Le titre de ce quatrième roman, Labirent, a été traduit fidèlement. Le labyrinthe en question est, d’une part, celui des rues d’Istanbul, mégapole à cheval sur deux continents, où l’on peut déambuler à l’infini, de jour comme de nuit. Ce n’est pas la vision sinistre de l’Istanbul souterrain et carcéral, décrit dans Maudit soit l’espoir, mais une ville chaleureuse, où l’on s’amuse, consomme de l’alcool et où de belles jeunes femmes laissent librement flotter leurs cheveux aux terrasses des cafés. Comme dans le roman précédent, Istanbul, avec ses foules, ses vendeurs ambulants, ses vapur, ses mouettes, est quasiment un personnage à part entière. D’autre part, le labyrinthe est une métaphore de la mémoire et de l’oubli.
Le personnage principal, Boratine, se réveille un beau jour à l’hôpital, l’esprit aussi vierge de souvenirs que la fameuse page blanche censée terrifier les écrivains. « Personne ne songe à son passé tant qu’il en possède un, il faut d’abord perdre la tête pour ne plus penser qu’à lui » (p.80). On lui rappelle ou on lui apprend (car il ne s’en souvient pas) qu’au beau milieu d’un embouteillage sur un pont du Bosphore, il est sorti tranquillement de son taxi et s’est jeté dans le vide ; un geste qui évoque celui du chanteur Yavuz Çetin (1970-2001). D’une hauteur pareille, la surface de l’eau est, à l’arrivée, aussi dure qu’une dalle de béton. Mais Boratine a survécu, il n’a pas de séquelles, si ce n’est cette amnésie complète. Qui est-il ? Quelles sont ces personnes qui se disent ses amis (a-t-il des raisons d’en douter ?) et lui racontent des souvenirs communs ? Quel est cet appartement ? Pourquoi est-il meublé ainsi ? Que fait là une reproduction de la Pietà de Michel-Ange ? Est-ce vraiment Boratine qui a écrit cette chanson qu’il entend, reprise par les membres de son propre groupe ? « Les gens regardent l’existence comme on jauge les livres chez le bouquiniste. Les plus récents sont les moins chers, les plus anciens valent une fortune. Dans la vie aussi, c’est le passé qui compte » (p.49).
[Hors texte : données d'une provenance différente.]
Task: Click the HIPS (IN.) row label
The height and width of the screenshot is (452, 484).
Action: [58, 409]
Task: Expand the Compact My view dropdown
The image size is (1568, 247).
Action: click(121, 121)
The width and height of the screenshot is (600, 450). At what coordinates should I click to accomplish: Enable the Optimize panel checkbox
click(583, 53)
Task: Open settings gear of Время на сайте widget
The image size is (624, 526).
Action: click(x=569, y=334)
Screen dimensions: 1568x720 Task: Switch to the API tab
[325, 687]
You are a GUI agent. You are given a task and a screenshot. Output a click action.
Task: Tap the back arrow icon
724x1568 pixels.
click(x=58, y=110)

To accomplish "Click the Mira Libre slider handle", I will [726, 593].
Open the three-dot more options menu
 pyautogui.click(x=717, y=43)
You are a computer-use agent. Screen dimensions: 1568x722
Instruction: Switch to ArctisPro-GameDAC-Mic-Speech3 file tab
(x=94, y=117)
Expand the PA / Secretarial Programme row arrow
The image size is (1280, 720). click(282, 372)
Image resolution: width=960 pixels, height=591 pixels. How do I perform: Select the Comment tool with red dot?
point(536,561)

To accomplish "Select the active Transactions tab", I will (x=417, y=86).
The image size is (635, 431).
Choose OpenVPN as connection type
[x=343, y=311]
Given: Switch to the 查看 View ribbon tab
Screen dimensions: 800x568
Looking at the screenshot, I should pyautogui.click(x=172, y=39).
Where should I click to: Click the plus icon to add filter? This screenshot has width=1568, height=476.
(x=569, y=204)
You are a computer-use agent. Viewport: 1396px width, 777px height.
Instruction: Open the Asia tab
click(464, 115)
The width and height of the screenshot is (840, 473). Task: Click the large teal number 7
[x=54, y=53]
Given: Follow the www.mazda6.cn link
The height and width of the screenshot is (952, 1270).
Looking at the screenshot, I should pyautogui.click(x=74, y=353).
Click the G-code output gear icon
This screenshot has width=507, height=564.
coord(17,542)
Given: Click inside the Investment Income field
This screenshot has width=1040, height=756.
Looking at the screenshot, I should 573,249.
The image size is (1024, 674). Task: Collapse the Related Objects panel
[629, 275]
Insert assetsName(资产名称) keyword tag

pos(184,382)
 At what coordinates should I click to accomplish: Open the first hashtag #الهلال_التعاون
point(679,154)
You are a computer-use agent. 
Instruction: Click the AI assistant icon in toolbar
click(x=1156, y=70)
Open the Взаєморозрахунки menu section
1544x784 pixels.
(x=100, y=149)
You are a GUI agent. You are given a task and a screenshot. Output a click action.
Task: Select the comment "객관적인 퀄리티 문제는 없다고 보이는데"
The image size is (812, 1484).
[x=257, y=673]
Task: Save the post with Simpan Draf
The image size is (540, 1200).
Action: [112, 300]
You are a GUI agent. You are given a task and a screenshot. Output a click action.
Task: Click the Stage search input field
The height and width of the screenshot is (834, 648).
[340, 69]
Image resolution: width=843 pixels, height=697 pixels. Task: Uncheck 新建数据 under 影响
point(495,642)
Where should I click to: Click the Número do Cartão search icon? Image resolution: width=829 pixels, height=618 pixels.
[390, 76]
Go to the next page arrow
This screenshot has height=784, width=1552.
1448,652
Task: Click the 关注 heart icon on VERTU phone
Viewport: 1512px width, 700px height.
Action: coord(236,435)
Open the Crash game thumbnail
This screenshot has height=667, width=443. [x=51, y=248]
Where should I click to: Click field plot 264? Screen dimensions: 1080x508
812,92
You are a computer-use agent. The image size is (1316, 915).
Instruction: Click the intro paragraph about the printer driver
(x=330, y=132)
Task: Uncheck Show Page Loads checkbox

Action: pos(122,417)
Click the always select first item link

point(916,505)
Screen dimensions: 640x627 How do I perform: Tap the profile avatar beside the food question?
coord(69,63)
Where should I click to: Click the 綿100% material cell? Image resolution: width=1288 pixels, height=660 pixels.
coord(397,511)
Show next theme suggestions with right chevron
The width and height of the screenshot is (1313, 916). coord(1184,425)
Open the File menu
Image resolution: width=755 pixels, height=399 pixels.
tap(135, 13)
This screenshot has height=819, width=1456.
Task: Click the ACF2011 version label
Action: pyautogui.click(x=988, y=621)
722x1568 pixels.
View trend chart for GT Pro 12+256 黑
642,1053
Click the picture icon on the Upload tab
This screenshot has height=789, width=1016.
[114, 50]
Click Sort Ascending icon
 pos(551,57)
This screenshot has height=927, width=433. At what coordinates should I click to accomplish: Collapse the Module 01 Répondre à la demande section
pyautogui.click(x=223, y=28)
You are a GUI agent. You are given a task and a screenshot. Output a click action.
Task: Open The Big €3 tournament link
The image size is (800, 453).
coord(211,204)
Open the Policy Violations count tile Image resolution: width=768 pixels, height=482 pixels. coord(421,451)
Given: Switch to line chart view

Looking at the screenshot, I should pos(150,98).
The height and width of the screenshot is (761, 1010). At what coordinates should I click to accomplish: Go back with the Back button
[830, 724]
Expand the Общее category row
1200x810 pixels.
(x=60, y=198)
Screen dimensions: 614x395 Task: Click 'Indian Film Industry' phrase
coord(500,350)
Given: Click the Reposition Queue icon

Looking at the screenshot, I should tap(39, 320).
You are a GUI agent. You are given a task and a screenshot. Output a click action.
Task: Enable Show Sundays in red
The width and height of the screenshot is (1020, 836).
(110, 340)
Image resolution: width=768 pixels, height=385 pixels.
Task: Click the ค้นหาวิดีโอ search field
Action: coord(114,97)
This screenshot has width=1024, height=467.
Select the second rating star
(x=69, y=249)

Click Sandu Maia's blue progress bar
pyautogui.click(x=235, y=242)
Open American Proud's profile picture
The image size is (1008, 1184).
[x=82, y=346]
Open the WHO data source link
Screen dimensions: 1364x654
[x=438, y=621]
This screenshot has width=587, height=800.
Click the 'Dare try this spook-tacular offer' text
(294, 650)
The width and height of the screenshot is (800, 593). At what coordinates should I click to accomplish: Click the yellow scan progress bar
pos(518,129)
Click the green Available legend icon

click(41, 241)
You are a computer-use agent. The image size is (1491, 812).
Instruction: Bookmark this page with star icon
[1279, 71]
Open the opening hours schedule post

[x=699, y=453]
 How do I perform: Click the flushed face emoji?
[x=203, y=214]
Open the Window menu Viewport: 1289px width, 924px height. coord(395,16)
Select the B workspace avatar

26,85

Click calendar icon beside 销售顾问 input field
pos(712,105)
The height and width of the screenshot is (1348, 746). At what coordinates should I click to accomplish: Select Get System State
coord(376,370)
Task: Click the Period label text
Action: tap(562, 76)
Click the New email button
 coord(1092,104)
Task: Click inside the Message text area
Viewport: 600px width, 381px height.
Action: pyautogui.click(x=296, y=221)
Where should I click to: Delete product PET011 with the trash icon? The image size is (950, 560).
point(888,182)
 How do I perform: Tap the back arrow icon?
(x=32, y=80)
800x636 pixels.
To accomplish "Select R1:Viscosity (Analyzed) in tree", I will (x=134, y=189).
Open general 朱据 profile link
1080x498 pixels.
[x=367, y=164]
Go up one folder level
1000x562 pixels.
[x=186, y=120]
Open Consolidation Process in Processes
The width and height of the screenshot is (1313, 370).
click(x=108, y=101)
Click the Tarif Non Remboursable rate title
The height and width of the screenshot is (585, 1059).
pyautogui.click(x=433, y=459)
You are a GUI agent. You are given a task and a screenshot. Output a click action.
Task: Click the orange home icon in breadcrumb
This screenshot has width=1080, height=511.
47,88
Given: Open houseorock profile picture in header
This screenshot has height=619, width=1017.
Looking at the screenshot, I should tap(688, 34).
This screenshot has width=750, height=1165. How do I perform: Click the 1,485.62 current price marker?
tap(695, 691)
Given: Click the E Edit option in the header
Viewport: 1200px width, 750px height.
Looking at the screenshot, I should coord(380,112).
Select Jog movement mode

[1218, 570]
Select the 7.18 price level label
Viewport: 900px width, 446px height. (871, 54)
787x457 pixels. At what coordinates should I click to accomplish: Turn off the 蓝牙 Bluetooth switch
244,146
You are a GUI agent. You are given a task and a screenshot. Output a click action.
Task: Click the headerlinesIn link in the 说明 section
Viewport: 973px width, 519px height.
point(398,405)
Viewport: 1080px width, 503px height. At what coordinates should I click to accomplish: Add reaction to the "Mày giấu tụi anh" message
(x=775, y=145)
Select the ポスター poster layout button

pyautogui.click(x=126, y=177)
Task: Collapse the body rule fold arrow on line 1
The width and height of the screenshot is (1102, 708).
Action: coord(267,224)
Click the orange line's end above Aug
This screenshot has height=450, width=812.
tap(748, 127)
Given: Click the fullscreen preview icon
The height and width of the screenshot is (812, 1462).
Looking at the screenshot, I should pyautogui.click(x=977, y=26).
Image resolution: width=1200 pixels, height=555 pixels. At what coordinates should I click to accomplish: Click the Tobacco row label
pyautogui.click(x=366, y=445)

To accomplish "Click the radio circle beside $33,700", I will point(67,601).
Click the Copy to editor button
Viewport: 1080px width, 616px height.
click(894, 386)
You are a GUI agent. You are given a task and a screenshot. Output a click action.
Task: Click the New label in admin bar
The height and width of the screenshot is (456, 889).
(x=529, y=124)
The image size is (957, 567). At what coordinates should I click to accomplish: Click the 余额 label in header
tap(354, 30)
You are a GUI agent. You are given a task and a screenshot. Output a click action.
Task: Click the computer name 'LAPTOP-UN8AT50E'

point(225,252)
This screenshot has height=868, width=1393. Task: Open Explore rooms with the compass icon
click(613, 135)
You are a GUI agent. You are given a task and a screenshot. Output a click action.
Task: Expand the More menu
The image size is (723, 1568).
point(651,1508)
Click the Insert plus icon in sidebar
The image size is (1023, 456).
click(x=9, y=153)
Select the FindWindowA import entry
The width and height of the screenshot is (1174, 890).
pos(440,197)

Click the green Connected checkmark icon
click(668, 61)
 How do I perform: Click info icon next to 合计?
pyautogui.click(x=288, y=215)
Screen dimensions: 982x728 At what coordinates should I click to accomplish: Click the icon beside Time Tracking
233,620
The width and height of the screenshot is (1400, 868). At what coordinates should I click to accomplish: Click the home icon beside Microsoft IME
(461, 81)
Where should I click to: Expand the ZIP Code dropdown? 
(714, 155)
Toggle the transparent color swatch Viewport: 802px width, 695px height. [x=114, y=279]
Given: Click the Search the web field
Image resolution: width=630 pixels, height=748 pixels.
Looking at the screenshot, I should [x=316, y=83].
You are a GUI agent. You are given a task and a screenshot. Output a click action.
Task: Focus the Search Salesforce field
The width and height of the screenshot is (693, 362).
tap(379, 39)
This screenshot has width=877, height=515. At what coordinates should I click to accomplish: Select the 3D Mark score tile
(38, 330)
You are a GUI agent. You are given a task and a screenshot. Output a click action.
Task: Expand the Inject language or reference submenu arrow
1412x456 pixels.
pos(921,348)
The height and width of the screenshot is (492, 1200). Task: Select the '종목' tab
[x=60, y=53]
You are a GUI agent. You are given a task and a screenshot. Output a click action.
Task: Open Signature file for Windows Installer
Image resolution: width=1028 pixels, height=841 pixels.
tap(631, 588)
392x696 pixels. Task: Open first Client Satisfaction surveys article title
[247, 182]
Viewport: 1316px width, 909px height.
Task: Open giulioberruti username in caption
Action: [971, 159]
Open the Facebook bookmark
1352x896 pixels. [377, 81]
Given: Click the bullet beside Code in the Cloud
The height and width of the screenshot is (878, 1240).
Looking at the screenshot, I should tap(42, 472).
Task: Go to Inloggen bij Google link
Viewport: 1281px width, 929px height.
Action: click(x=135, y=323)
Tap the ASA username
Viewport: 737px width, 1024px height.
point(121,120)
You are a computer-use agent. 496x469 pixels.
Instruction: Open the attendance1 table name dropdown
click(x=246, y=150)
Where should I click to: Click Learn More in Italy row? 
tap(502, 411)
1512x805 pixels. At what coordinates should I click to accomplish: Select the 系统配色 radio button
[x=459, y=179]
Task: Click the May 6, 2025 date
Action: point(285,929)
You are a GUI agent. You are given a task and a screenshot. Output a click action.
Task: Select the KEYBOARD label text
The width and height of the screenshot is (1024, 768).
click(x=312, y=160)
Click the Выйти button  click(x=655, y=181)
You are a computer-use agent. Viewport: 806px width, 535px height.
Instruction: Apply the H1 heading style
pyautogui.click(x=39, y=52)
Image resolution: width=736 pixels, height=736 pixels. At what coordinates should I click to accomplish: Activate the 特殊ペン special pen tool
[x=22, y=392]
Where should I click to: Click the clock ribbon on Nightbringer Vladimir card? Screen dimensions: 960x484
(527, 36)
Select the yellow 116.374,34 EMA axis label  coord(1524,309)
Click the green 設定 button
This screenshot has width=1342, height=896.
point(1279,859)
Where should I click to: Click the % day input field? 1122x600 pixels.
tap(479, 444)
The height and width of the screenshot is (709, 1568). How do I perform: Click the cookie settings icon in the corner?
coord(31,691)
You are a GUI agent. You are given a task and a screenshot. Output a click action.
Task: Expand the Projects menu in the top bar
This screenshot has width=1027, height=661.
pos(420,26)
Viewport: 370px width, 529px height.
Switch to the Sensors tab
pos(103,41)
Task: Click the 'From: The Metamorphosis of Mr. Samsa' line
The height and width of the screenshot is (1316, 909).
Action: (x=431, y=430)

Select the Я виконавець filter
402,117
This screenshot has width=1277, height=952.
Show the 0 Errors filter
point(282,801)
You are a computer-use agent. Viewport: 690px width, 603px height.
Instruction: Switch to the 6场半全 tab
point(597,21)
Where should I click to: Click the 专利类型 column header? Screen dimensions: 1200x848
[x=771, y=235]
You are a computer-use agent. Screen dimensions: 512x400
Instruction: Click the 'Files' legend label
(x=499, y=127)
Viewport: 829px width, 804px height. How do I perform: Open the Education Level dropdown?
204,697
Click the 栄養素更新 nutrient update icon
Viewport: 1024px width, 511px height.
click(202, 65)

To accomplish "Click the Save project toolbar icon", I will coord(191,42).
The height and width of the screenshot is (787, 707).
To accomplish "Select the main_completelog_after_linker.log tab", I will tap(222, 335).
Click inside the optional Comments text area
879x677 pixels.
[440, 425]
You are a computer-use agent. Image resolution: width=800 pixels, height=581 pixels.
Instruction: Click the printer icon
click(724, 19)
Burhan Sönmez livre avec son nouveau roman une méditation puissante et altière sur la vie, l’oubli, la littérature.
Gilles Banderier
Né en 1965 dans un petit village d’Anatolie, Burhan Sönmez est avocat spécialisé dans la défense des droits de l’homme. Il partage sa vie entre Cambridge et la Turquie.